(Stored data)
================================
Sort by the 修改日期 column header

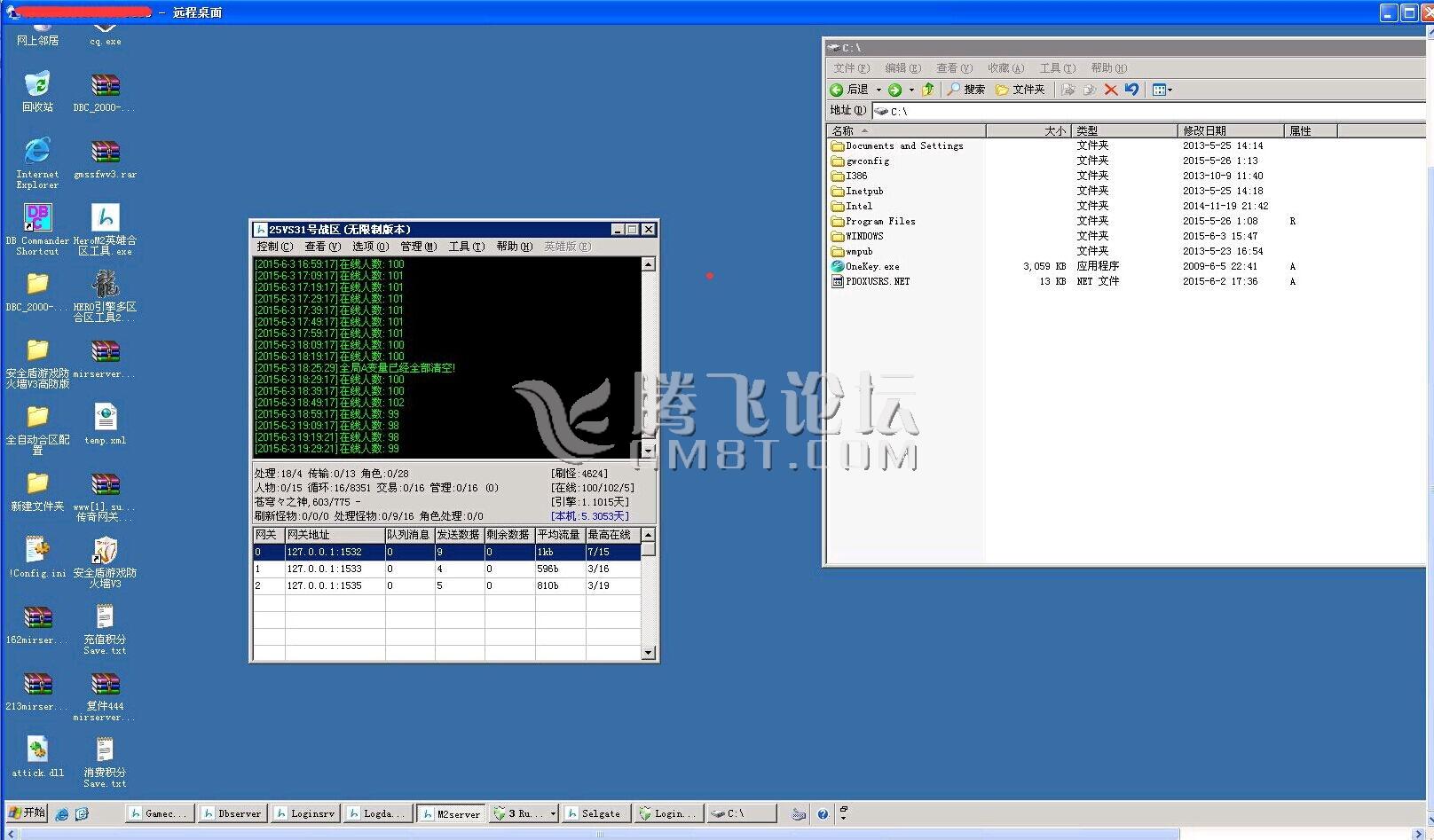click(1229, 130)
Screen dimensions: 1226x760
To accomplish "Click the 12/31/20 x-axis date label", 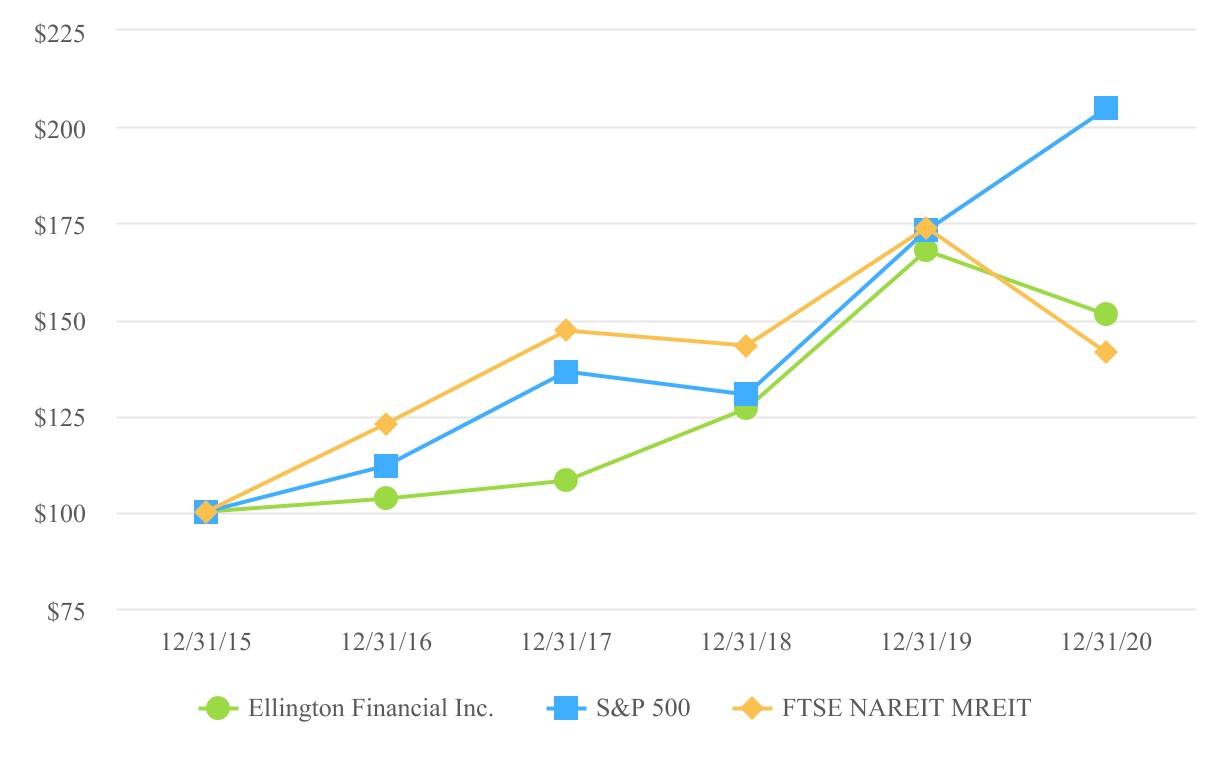I will [x=1105, y=643].
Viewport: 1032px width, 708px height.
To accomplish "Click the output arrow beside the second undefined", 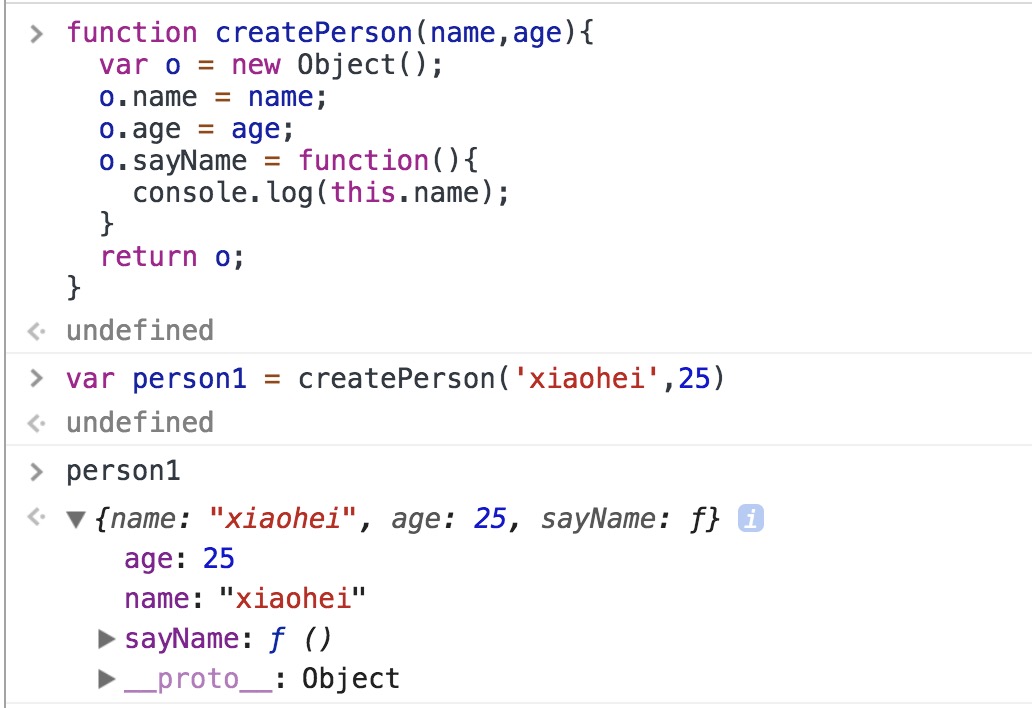I will [x=36, y=423].
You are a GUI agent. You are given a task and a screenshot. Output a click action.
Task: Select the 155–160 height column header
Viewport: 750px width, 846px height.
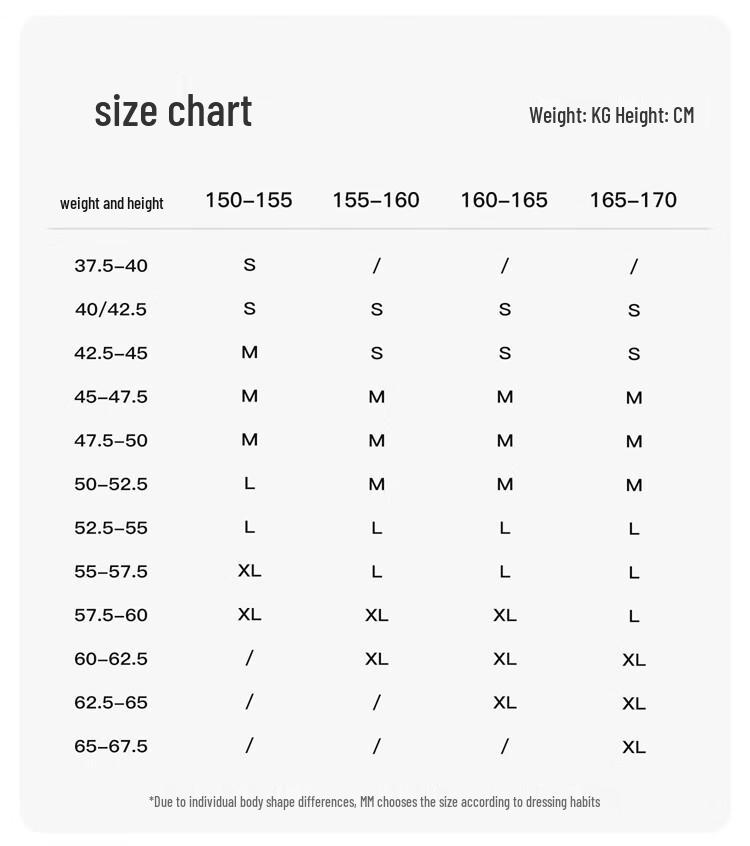376,200
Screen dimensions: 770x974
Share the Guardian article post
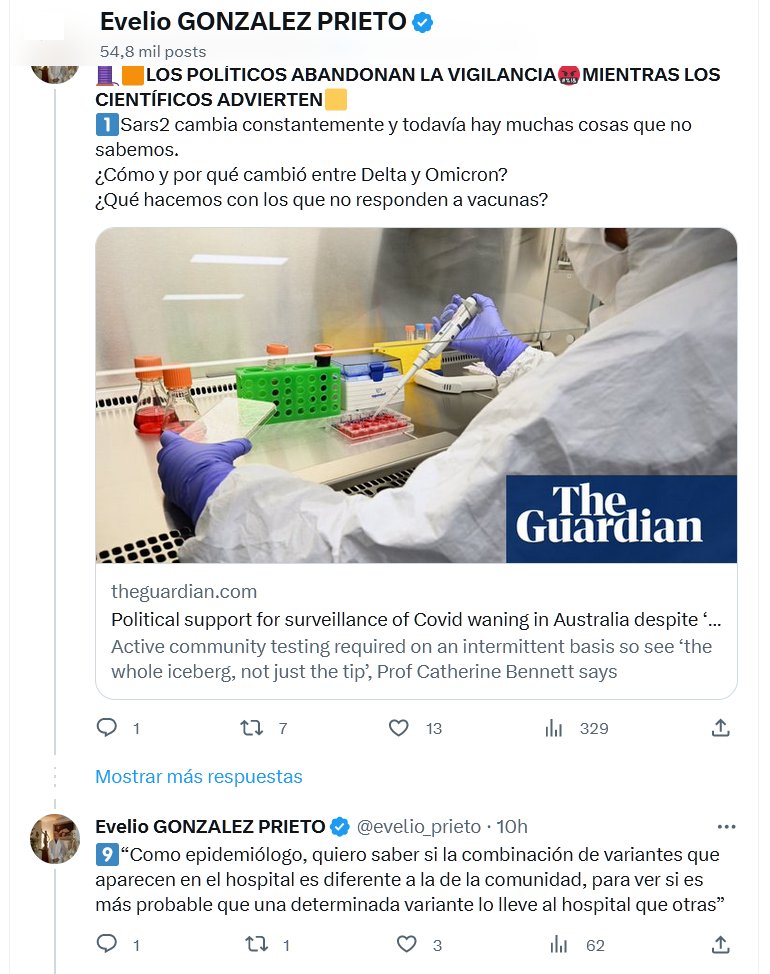click(x=720, y=728)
================================
#### WORK INSTRUCTIONS
Transcribe exactly, and only, the lines from the line with "You are a GUI" through the last line of the records, inclusive; the pictures do not belong in the copy.

#### ANSWER TO THE EXERCISE
You are a GUI agent. You are given a task and a screenshot. Output a click action.
Task: Select the 155–160 height column header
Viewport: 750px width, 846px height.
376,200
Screen dimensions: 770x974
Share the Guardian article post
click(x=720, y=728)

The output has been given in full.